He may sound overly dramatic, until one thinks back to what happened to the tiny Baltic country of Estonia. In 2007, for a period of two weeks Estonia's Web sites were hit by so many bogus requests for information that its sites crashed.

The Internet warfare broke out amid a furious row between Estonia and Russia over the removal of a Soviet war monument. While Russia may be considered a superpower, Hamdoun Toure says in a cyber war, there is no such thing as a superpower.

"Every citizen on this planet is a potential superpower and, it will be unfortunate if we have to fight the next fight in the cyber space," he said. "And, we know from the conventional wars today that the best way to win a war, any war, is to avoid it in the first place."

A couple of months after the cyber attack paralyzed Estonia's Internet, the ITU announced an ambitious two-year plan to curb cyber crime. As part of that effort, the ITU teamed up with a Malaysian company called IMPACT to come up with a system to help nations and their citizens prevent, defend and respond to cyber threats.

The result of this collaboration is the so-called Global Response Center, which is demonstrated here at Telecom by Technical Advisor for IMPACT, Mohammed Shihab.

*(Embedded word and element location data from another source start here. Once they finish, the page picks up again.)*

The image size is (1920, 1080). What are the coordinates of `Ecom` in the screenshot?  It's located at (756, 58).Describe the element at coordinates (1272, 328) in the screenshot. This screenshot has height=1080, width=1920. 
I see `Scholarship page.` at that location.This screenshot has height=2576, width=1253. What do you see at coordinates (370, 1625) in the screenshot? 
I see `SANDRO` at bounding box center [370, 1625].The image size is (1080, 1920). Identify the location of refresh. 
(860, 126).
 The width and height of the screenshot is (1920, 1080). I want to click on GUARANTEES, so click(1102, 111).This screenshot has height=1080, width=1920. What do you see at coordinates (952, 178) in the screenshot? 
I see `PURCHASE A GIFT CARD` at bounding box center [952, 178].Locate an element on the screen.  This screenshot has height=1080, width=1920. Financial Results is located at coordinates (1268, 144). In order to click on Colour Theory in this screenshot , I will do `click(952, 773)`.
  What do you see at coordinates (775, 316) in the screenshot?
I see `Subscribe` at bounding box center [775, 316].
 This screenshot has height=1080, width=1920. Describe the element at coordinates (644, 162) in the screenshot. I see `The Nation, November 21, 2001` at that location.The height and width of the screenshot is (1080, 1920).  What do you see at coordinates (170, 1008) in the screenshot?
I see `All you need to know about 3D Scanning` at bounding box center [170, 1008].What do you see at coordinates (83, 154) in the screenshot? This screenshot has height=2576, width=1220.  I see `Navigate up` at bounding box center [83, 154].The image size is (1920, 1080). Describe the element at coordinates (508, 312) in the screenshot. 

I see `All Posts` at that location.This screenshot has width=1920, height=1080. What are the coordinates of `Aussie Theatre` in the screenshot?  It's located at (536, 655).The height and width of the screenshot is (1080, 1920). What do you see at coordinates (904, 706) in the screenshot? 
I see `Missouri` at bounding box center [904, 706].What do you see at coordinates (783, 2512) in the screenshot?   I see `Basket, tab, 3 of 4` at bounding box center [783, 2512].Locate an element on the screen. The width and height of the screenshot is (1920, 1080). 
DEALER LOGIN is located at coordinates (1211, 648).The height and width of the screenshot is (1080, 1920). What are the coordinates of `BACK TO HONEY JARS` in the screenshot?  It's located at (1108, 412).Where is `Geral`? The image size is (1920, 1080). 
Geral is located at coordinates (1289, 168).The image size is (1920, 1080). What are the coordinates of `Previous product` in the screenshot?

"The Global Response Center has two functions," he said. "Function one is an early warning system. Now what an early warning system means is that all the global threat intelligence is brought to us on a near real time basis. We collate all this information and we let all member countries have access to this information."

The second function is called ESCAPE.

"Once you detect an attack, what you do is you access the ESCAPE part of the Global Response Center," said Shihab. "So from here, the analyst will be able to identify that if a country has raised a particular issue, you look at the network trends and then you look at the attack scenarios, find out where the concentration of these attacks are and then getting the experts to help a country solve these problems."

The ITU reports there are more than one billion Internet users in the world today. It says the number of crimes committed in cyber space is increasing at an alarming rate. And, it says, the cyber criminals are becoming more sophisticated in their tactics.

ITU officials say the days of the teenage hacker accessing the Web sites belonging to the White House or Pentagon for fun are receding. They say billions of dollars can be made in cyber space. Criminal gangs know this and are going where the money is.